Needless to say, I always wondered whether this might be the same species.
Anyway, at long last, a couple of plants in the now large clump are coming into spike, with the first flower popping out today.
The plant itself is more than double the size of the common form of T. aeranthos, and the leaves are quite stiff, and not at all green.
The pictures on Derek's disk, attributed to Strehl herself, look nothing like my plant and there is some doubt when comparing to pictures from Renate.
However, my plant looks very much like that in the pictures by Varella, making me think that, at the least, it is the same as Varella's plant."
From Derek Butcher - "Len. If you are really serious you should be comparing drawings. Teresia drawing skills are much better than her photography.
For detailed comparisons we should go back to 2000 when Teresia named T. aeranthos var. aemula, var. rosea, T. afonsoana, T. bella, T. itaubensis, T. jonesii, and T. winkleri but did not do a key so we could see the subtle differences.
( Luiz Varella is a young keen Bromeliad grower who looked up to Teresia and her work. In fact he was the one who told me of Teresia's death. He was also the one who supplied me photos of the various coloured T. aeranthos growing in close proximity in Rio Grande do Sul.
My comment at the time was why was this variability not noticed say 50 years ago. Could deforestation etc be changing pollinators or were they getting confused about what their role is supposed to be! >:-}
He also said that ORANGE T. crocata is quite common in Rio Grande do Sul but I am still waiting proof with a photo! )

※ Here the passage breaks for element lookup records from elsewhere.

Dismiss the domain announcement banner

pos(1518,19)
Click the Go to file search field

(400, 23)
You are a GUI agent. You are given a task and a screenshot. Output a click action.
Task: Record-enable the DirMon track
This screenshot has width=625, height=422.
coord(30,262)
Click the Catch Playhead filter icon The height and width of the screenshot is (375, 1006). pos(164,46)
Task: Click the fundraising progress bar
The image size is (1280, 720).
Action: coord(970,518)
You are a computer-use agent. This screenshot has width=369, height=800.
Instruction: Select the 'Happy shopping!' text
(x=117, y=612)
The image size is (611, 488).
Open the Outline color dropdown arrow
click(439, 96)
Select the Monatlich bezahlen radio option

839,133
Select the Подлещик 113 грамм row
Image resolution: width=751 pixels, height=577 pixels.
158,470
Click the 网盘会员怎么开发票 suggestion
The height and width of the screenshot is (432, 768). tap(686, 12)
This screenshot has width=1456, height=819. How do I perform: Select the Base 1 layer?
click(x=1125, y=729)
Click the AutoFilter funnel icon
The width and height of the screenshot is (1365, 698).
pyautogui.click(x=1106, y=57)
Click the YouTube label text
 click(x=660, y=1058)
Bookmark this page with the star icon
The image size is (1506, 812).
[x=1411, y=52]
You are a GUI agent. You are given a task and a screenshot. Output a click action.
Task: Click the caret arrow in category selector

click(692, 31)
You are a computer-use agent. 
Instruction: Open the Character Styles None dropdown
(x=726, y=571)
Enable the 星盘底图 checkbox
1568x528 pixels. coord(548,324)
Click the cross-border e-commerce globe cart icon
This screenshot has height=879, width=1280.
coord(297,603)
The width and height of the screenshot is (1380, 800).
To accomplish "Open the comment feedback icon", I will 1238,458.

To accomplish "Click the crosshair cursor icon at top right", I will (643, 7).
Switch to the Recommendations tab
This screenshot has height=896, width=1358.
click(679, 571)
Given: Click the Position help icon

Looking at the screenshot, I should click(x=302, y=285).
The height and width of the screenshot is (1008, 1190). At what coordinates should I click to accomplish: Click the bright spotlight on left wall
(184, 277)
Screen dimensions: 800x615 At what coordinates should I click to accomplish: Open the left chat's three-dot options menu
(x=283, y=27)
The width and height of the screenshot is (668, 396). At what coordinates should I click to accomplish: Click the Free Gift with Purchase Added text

For what it is worth I think your plant is very close to T. winkleri. I do not believe that Renate had direct contact with Teresia but was aware of the Winkler collection. What does intrigue me is that when Winkler wrote about his find in Zeitschrift Documenta Naturae in 1982 he linked it to T. bergeri. This publication does not seem available on the internet."
From Len Colgan - "The previous pictures I posted of this species(?) were taken immediately the first flower appeared. Now, sometime later, the inflorescence has opened up more and there are extra flowers. I think this picture goes a long way towards confirming the identity."